Of course neither Hamilton nor Ross seem to be aware of the Learner Symmetry theorem that restrictions/taxes on imports are also restrictions/taxes on exports.
David Henderson
Feb 20 2019 at 6:51pm
I think you mean “high income,” right?
So the justification you gave is a good one if the goal is revenue. What I’m focusing as a bad justification is that people won’t notice it much.
Good point about Lerner (not Learner). My guess is that you have autocorrect.
Michael Byrnes
Feb 21 2019 at 7:06am
Is “people won’t notice it much” bad as applied or bad in and of itself?
David Henderson
Feb 21 2019 at 11:52am
Bad as applied. Bad in itself? No. Because it’s simply a factual statement. I think, by the way, that it’s a factual statement that’s sometimes incorrect, but that’s a different issue.
David Henderson
Feb 21 2019 at 11:53am
Clarification: When I say “bad as applied,” I mean that it’s not a good argument for tariffs.
Thaomas
Feb 21 2019 at 8:29am
You are too generous. I am quite capable of making mistakes, unaided. 🙂
David Henderson
Feb 21 2019 at 11:53am
I can take the criticism of being “too generous” any day of the week and twice on Sundays. 🙂
Benjamin Cole
Feb 20 2019 at 7:13pm
In days of yore there may have been powerful domestic manufacturers who opposed imports.

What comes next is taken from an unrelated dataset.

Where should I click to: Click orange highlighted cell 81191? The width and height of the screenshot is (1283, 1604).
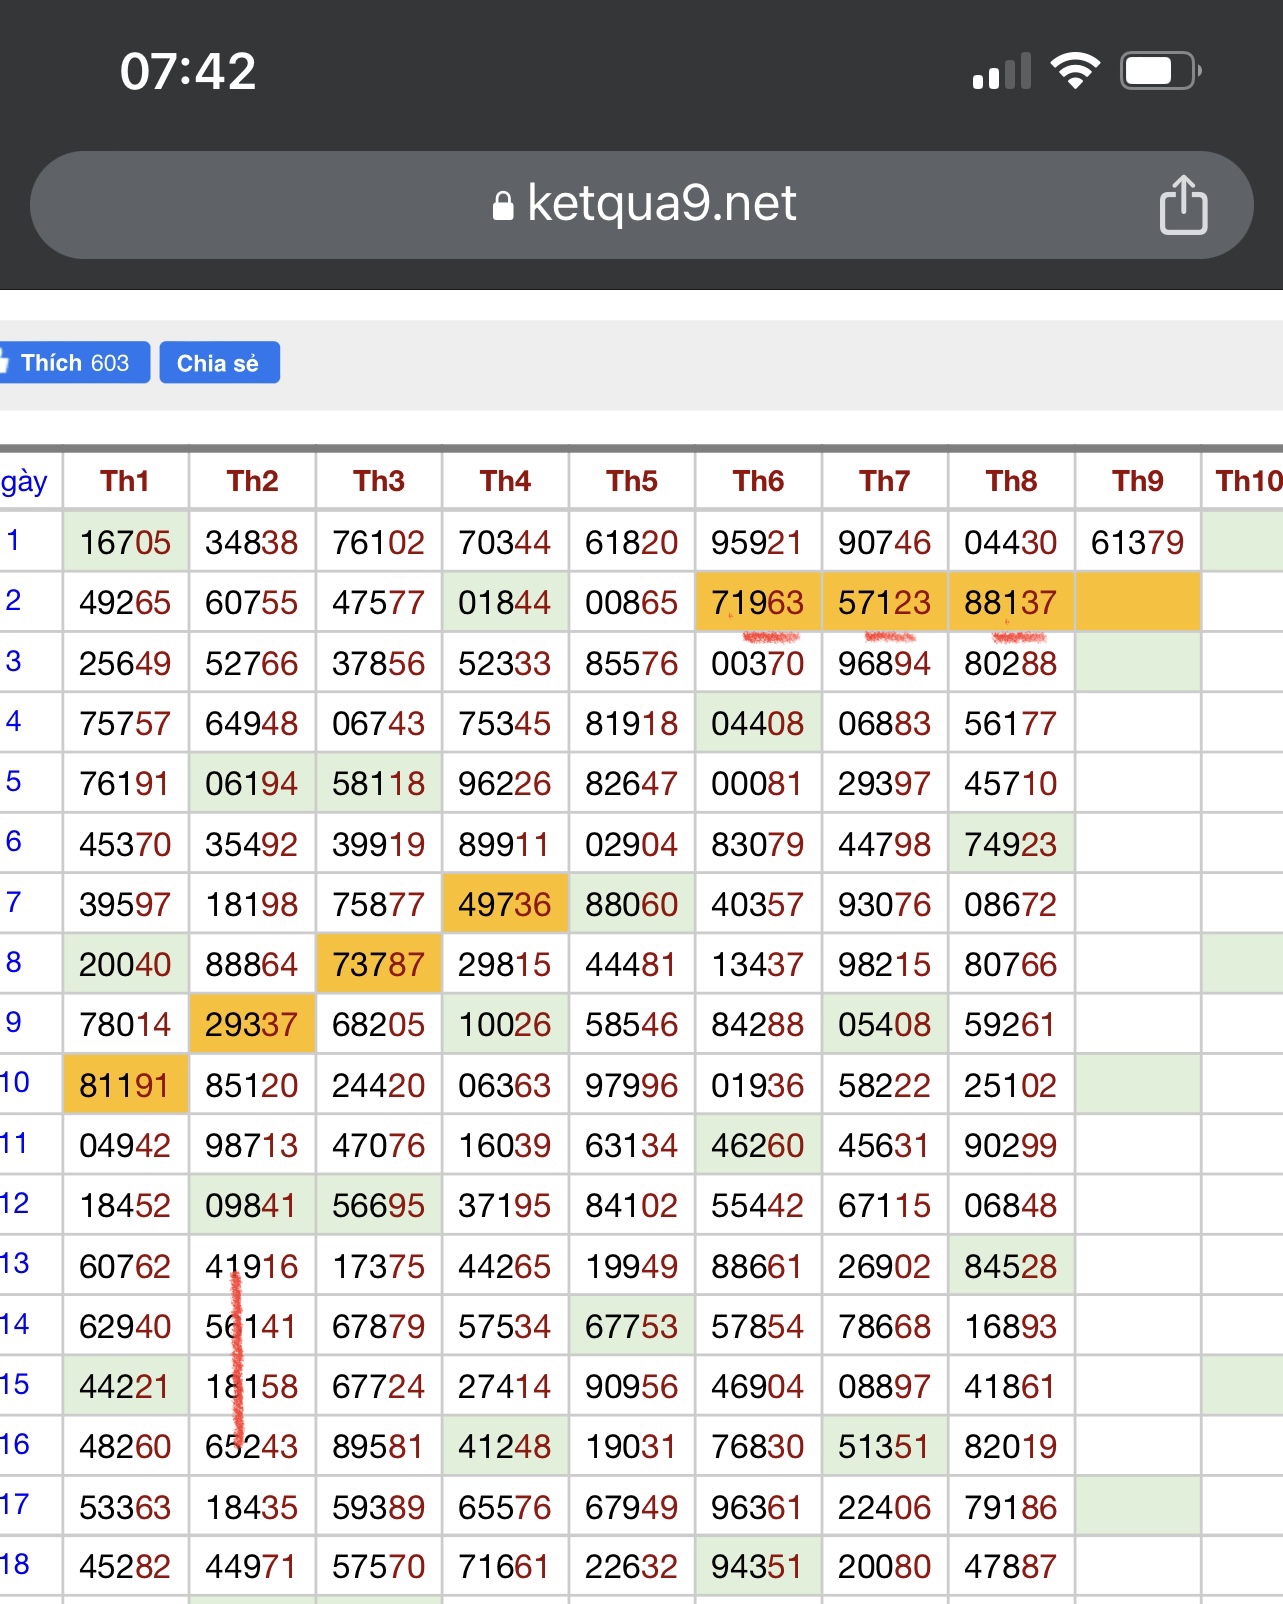tap(125, 1085)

But where does a Ford, GM an Apple stand today on global trade, let alone the BlackRocks or the Walmarts?
I think a reasonable case can be made that US foreign, trade, and military policy is dominated by the interests of multinationals.
This may be for better or worse than the old days when there might’ve been national manufacturers who stymied imports.
But we also have a situation in which the US military has arguably been converted into a global guard service for multinationals.
It is all of a piece.
PS if I had to choose between income taxes and tariffs, I think tariffs to get the nod.
Matthias Goergens
Feb 20 2019 at 9:12pm
If only the multinationals had as much sway.. they are much more neoliberal or even outright libertarian than what most countries actually get in their laws. Including tariffs.
John Kitchling
Feb 22 2019 at 9:38pm
Taxes are taxes of course, at some point they are going to be felt, but one thing I think people need to remember is that the tariff is applies ‘at the border’ not at the ‘register’ and so a 25% tariff on a $10 retail item is only $1 at the border. So its just a quarter. We’ve been paying far more in sales tax.
Comments are closed.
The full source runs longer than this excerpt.